Task instructions:
Look through the entries below and return all lines including the word "agent".

[Stored data entries]
[Start of Attachment]
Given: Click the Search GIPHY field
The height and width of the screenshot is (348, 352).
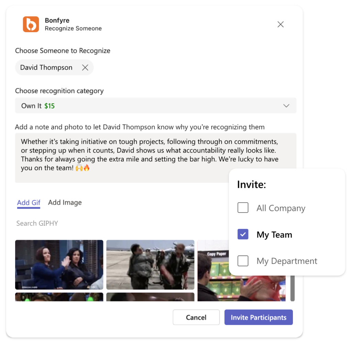Looking at the screenshot, I should (x=69, y=223).
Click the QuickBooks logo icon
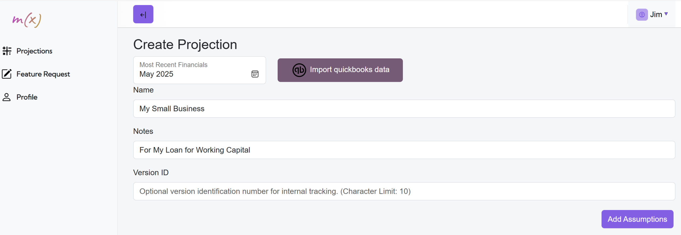 pyautogui.click(x=299, y=70)
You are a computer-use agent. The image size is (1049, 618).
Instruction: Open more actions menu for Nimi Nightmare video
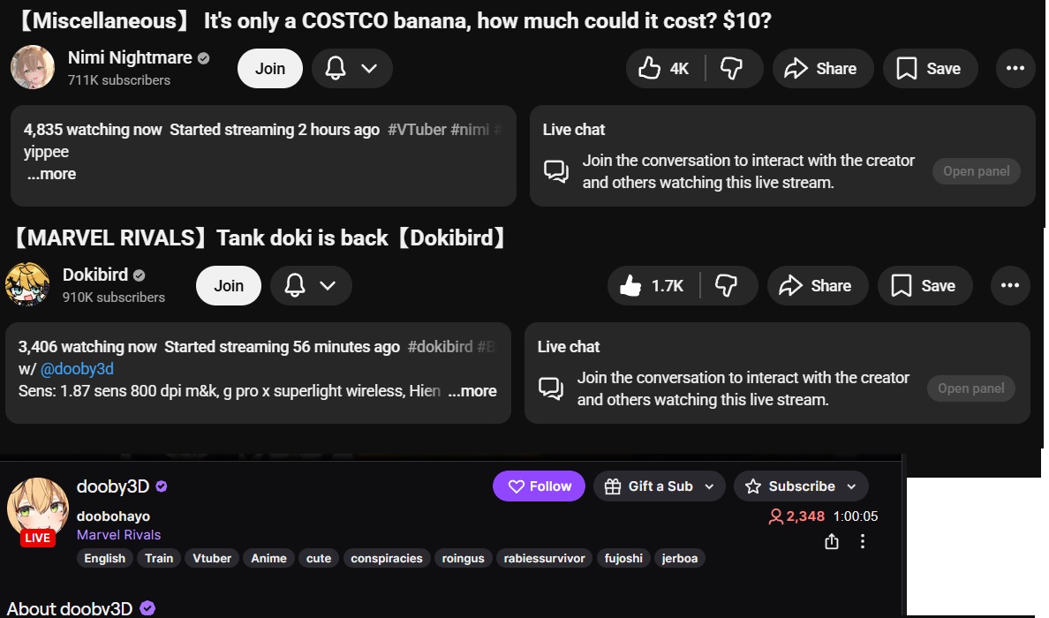pos(1015,68)
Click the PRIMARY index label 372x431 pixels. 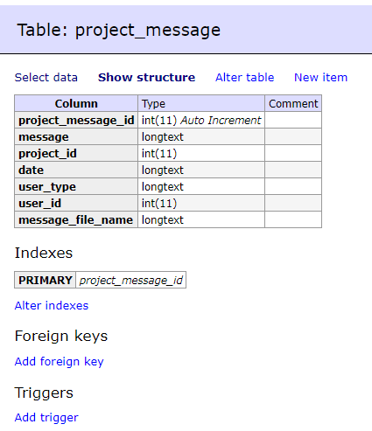(46, 280)
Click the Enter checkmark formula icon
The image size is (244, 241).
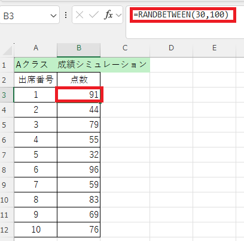(x=93, y=15)
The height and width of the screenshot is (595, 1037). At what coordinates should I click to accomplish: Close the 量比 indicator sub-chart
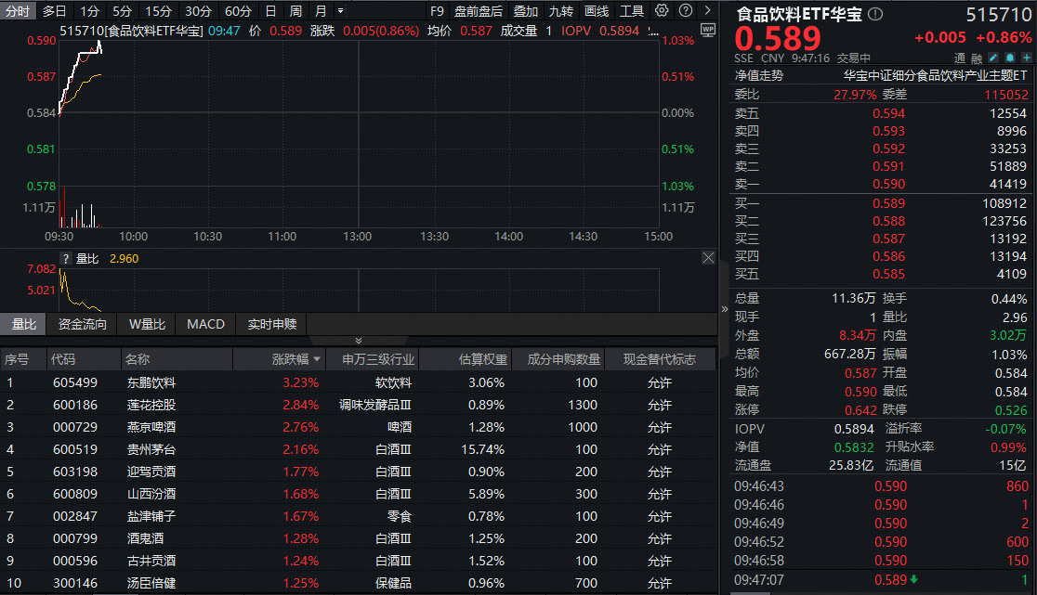pyautogui.click(x=708, y=257)
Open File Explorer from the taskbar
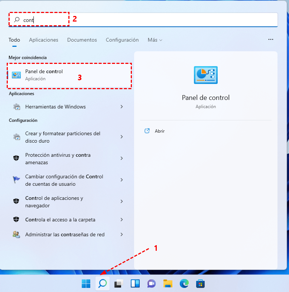This screenshot has height=292, width=289. coord(168,284)
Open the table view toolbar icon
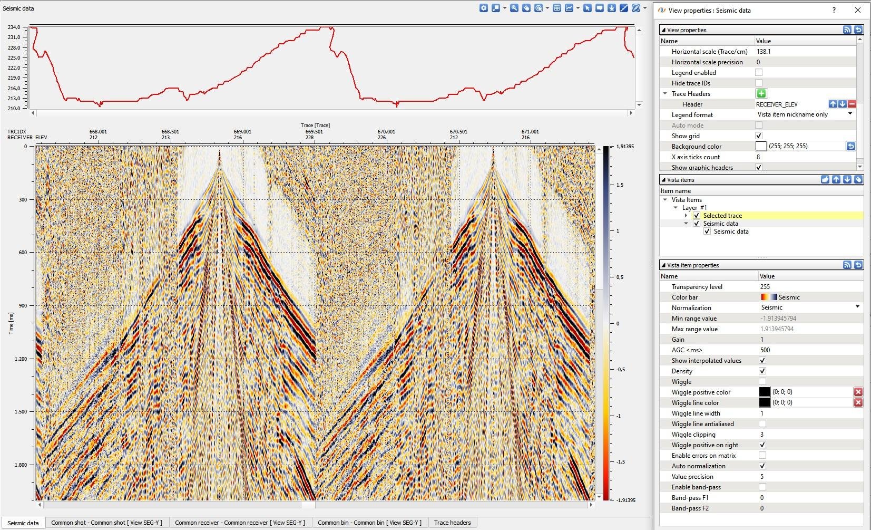Image resolution: width=871 pixels, height=530 pixels. (x=557, y=8)
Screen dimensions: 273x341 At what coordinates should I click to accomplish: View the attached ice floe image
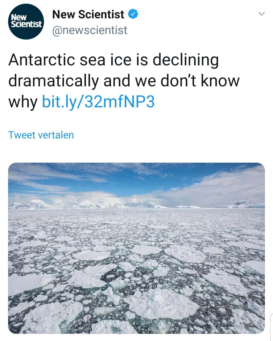137,248
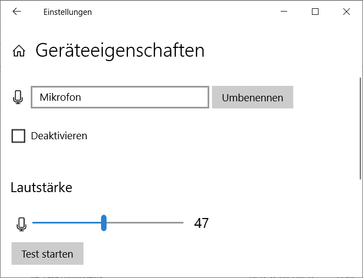Image resolution: width=363 pixels, height=278 pixels.
Task: Click the microphone icon left of volume slider
Action: [x=21, y=224]
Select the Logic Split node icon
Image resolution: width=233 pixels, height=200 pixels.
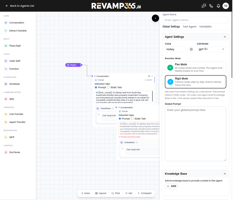(6, 61)
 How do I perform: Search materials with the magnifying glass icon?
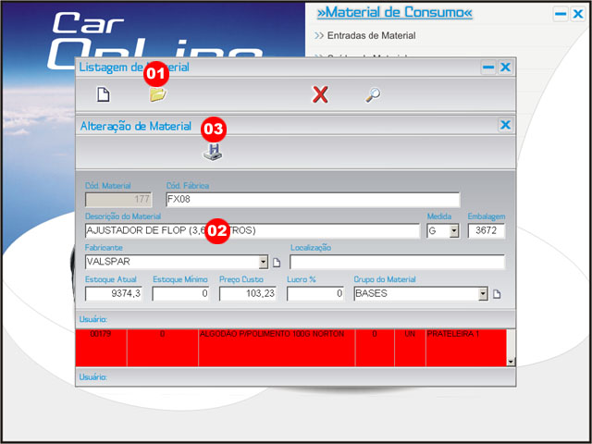coord(372,94)
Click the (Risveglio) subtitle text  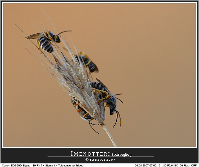tap(122, 154)
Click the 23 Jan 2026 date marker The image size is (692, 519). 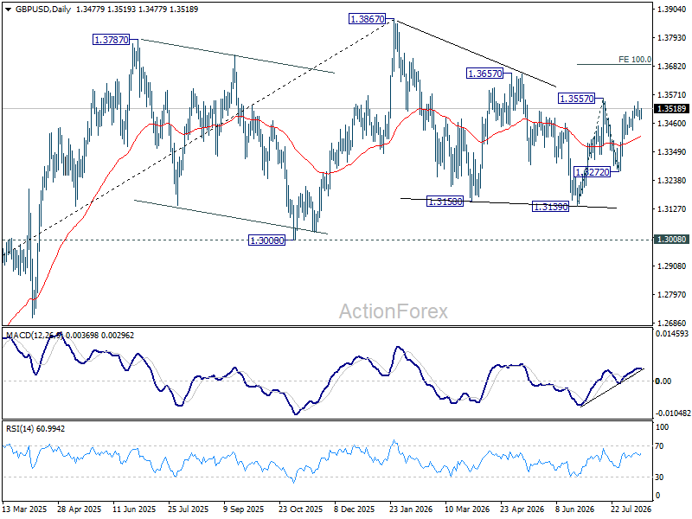pos(410,509)
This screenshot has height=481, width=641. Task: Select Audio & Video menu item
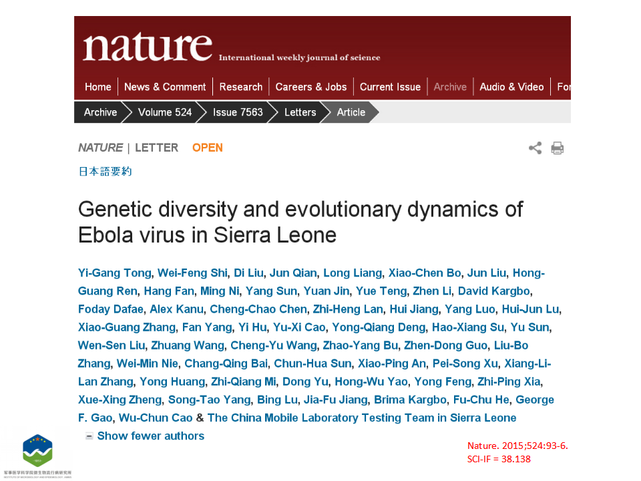click(x=511, y=87)
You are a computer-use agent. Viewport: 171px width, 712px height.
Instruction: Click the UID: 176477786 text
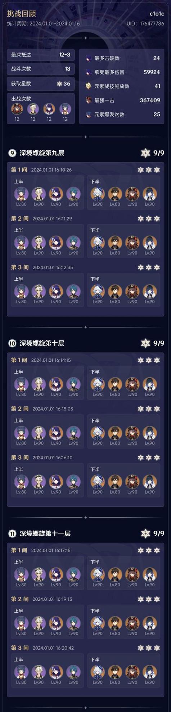145,23
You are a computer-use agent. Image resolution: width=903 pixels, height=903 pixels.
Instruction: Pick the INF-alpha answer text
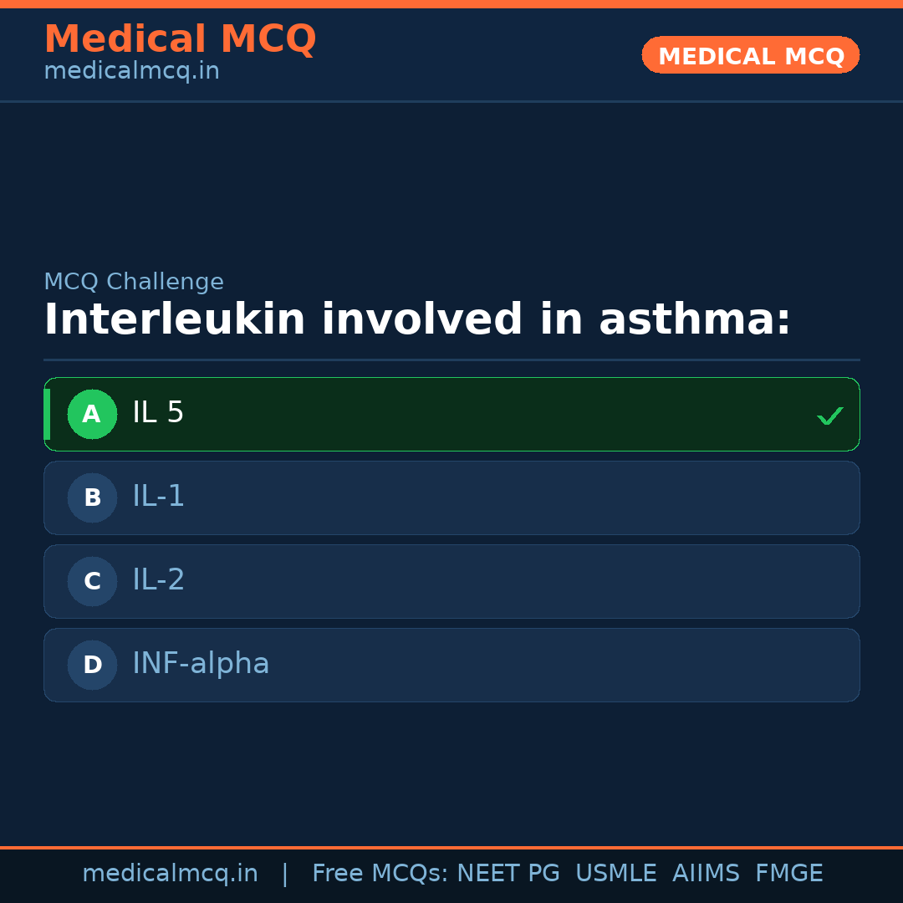(x=201, y=664)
[End of Attachment]
Solution for this exercise:
You are a computer-use agent. The image size is (1049, 618).
You are a computer-use agent. Viewport: 171px width, 712px height.
You are a computer-use agent. Image resolution: width=903 pixels, height=903 pixels.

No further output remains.